First, you can factor out the 3 to give 3* (a^2+10a+21). Then, we can use the integral root theorem which states that if a polynomial (xn+an-1*xn-1+...+a1*x+a0) has real roots, the roots must be factors of a0. Thus given our polynomial, p(a)=a^2+10a+21, a0=21 and our choices for roots are +-1, +-3, +-7, and +-21.
Now, we can eliminate the positive numbers right away from our root choices because all of the terms of the polynomial are positive. Then, we can try -1, -3, -7, and -21. We find that p(-3)=0 and p(-7)=0. Thus our roots are -3 and -7.
Thus, p(a)=(a+3)*(a+7). However, we can not forget the 3 we factored out in the beginning. Putting that back in gives our final result:
3a^2+30a+63 = 3*(a+3)*(a+7)
Notice that this is equivalent to Matthew D's answer.
Factoring trinomials is the opposite of multiplying, so we need to find 2 binomials.
First, factor the 3x2, and place in the front of the binomial:
(3a __)(a __)
Next, to determine the second number in each binomial, list all possible factors of the last term, in this case 63. [what 2 numbers multiplied equal 63]
1 - 63
3 - 21
9 - 7
One of these pairs will finish your binomial.
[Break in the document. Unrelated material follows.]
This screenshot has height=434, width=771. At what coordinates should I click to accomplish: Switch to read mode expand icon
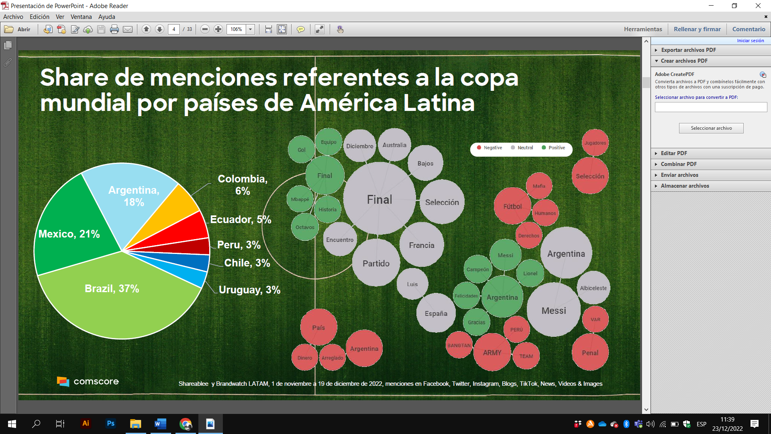tap(320, 29)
To choose, you could put each option into your binomial and solve to see if the answer results in your original trinomial. Skipping ahead a bit, the pair will 9 & 7. It's important to order the pair appropriately as well.
(3a+7)(a+9) = 3a2+34a+63 *WRONG*
(3a+9)(a+7) = 3a2+30a+63 *CORRECT*
Check your work [FOIL].
~Also, this trinomial uses addition only. If there were a minus sign you'd need to consider that as well. If you get a question with a minus sign, post it and we'll help you through it.